• _BRIEF_
Every record below, from first to last: print it exactly as shown.

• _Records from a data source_
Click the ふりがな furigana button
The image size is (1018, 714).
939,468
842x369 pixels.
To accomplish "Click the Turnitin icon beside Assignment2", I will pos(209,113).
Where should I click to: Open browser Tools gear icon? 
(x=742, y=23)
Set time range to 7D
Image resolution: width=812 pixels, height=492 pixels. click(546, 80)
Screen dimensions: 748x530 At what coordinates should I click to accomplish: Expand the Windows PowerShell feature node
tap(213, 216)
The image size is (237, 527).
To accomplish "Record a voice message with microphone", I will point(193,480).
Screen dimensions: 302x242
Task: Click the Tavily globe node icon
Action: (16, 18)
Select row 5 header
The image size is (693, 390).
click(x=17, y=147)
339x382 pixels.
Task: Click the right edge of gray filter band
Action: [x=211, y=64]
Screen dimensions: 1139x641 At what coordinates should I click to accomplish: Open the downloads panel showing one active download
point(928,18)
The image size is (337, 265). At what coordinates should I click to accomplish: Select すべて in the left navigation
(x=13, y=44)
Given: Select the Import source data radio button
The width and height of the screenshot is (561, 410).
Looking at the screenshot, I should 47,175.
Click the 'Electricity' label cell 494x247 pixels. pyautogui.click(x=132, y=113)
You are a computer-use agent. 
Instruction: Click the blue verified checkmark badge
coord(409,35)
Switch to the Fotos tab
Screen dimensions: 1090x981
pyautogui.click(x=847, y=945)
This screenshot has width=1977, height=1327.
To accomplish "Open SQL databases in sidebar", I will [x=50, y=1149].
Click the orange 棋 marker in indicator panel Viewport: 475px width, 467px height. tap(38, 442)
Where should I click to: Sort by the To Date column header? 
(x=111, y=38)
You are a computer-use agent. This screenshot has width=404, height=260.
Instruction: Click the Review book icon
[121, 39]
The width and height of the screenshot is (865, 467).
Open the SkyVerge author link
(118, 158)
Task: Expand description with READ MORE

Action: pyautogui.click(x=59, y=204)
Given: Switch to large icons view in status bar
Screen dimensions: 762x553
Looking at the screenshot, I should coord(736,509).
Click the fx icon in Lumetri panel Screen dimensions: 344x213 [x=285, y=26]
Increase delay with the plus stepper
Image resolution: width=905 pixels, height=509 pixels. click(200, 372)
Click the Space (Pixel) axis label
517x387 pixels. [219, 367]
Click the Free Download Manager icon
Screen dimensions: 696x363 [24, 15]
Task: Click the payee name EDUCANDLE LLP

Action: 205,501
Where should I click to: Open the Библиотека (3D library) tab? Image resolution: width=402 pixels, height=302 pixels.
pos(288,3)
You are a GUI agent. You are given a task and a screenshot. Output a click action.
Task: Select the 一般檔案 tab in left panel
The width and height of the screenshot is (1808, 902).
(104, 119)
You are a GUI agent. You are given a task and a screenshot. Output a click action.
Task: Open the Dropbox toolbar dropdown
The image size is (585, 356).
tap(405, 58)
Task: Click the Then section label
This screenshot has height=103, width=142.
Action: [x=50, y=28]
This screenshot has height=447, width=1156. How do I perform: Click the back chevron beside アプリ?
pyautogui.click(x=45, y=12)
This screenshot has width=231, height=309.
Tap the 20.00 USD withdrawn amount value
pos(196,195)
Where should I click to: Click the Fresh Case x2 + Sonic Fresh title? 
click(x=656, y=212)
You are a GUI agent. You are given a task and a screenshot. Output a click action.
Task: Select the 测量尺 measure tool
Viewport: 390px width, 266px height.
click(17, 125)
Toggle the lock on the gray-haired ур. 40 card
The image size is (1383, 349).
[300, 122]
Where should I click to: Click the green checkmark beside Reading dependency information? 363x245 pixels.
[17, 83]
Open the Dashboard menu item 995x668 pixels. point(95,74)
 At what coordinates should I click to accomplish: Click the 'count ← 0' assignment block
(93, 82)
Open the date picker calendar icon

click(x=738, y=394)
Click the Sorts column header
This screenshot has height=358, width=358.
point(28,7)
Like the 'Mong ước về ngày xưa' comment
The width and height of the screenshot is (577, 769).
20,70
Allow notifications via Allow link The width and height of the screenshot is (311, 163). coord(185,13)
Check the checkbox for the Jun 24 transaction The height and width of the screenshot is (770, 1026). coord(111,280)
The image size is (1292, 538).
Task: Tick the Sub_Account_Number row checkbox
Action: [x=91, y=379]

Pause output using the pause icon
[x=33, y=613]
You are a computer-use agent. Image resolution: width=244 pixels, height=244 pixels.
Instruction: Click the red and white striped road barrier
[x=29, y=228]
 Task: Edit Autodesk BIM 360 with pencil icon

• _ANSWER SECTION_
Click the ふりがな furigana button
The image size is (1018, 714).
939,468
842x369 pixels.
To accomplish "Click the Turnitin icon beside Assignment2", I will pos(209,113).
Where should I click to: Open browser Tools gear icon? 
(x=742, y=23)
Set time range to 7D
Image resolution: width=812 pixels, height=492 pixels. click(546, 80)
Screen dimensions: 748x530 At what coordinates should I click to accomplish: Expand the Windows PowerShell feature node
tap(213, 216)
The image size is (237, 527).
To accomplish "Record a voice message with microphone", I will point(193,480).
Screen dimensions: 302x242
Task: Click the Tavily globe node icon
Action: (16, 18)
Select row 5 header
The image size is (693, 390).
click(x=17, y=147)
339x382 pixels.
Task: Click the right edge of gray filter band
Action: [x=211, y=64]
Screen dimensions: 1139x641 At what coordinates should I click to accomplish: Open the downloads panel showing one active download
point(928,18)
The image size is (337, 265). At what coordinates should I click to accomplish: Select すべて in the left navigation
(x=13, y=44)
Given: Select the Import source data radio button
The width and height of the screenshot is (561, 410).
Looking at the screenshot, I should 47,175.
Click the 'Electricity' label cell 494x247 pixels. pyautogui.click(x=132, y=113)
You are a computer-use agent. 
Instruction: Click the blue verified checkmark badge
coord(409,35)
Switch to the Fotos tab
Screen dimensions: 1090x981
pyautogui.click(x=847, y=945)
This screenshot has width=1977, height=1327.
To accomplish "Open SQL databases in sidebar", I will [x=50, y=1149].
Click the orange 棋 marker in indicator panel Viewport: 475px width, 467px height. tap(38, 442)
Where should I click to: Sort by the To Date column header? 
(x=111, y=38)
You are a computer-use agent. This screenshot has width=404, height=260.
Instruction: Click the Review book icon
[121, 39]
The width and height of the screenshot is (865, 467).
Open the SkyVerge author link
(118, 158)
Task: Expand description with READ MORE

Action: pyautogui.click(x=59, y=204)
Given: Switch to large icons view in status bar
Screen dimensions: 762x553
Looking at the screenshot, I should coord(736,509).
Click the fx icon in Lumetri panel Screen dimensions: 344x213 [x=285, y=26]
Increase delay with the plus stepper
Image resolution: width=905 pixels, height=509 pixels. click(200, 372)
Click the Space (Pixel) axis label
517x387 pixels. [219, 367]
Click the Free Download Manager icon
Screen dimensions: 696x363 [24, 15]
Task: Click the payee name EDUCANDLE LLP

Action: 205,501
Where should I click to: Open the Библиотека (3D library) tab? Image resolution: width=402 pixels, height=302 pixels.
pos(288,3)
You are a GUI agent. You are given a task and a screenshot. Output a click action.
Task: Select the 一般檔案 tab in left panel
The width and height of the screenshot is (1808, 902).
(104, 119)
You are a GUI agent. You are given a task and a screenshot. Output a click action.
Task: Open the Dropbox toolbar dropdown
The image size is (585, 356).
tap(405, 58)
Task: Click the Then section label
This screenshot has height=103, width=142.
Action: [x=50, y=28]
This screenshot has height=447, width=1156. How do I perform: Click the back chevron beside アプリ?
pyautogui.click(x=45, y=12)
This screenshot has width=231, height=309.
Tap the 20.00 USD withdrawn amount value
pos(196,195)
Where should I click to: Click the Fresh Case x2 + Sonic Fresh title? 
click(x=656, y=212)
You are a GUI agent. You are given a task and a screenshot. Output a click action.
Task: Select the 测量尺 measure tool
Viewport: 390px width, 266px height.
click(17, 125)
Toggle the lock on the gray-haired ур. 40 card
The image size is (1383, 349).
[300, 122]
Where should I click to: Click the green checkmark beside Reading dependency information? 363x245 pixels.
[17, 83]
Open the Dashboard menu item 995x668 pixels. point(95,74)
 At what coordinates should I click to accomplish: Click the 'count ← 0' assignment block
(93, 82)
Open the date picker calendar icon

click(x=738, y=394)
Click the Sorts column header
This screenshot has height=358, width=358.
point(28,7)
Like the 'Mong ước về ngày xưa' comment
The width and height of the screenshot is (577, 769).
20,70
Allow notifications via Allow link The width and height of the screenshot is (311, 163). coord(185,13)
Check the checkbox for the Jun 24 transaction The height and width of the screenshot is (770, 1026). coord(111,280)
The image size is (1292, 538).
Task: Tick the Sub_Account_Number row checkbox
Action: [x=91, y=379]

Pause output using the pause icon
[x=33, y=613]
You are a computer-use agent. Image resolution: width=244 pixels, height=244 pixels.
Instruction: Click the red and white striped road barrier
[x=29, y=228]
 Task: Edit Autodesk BIM 360 with pencil icon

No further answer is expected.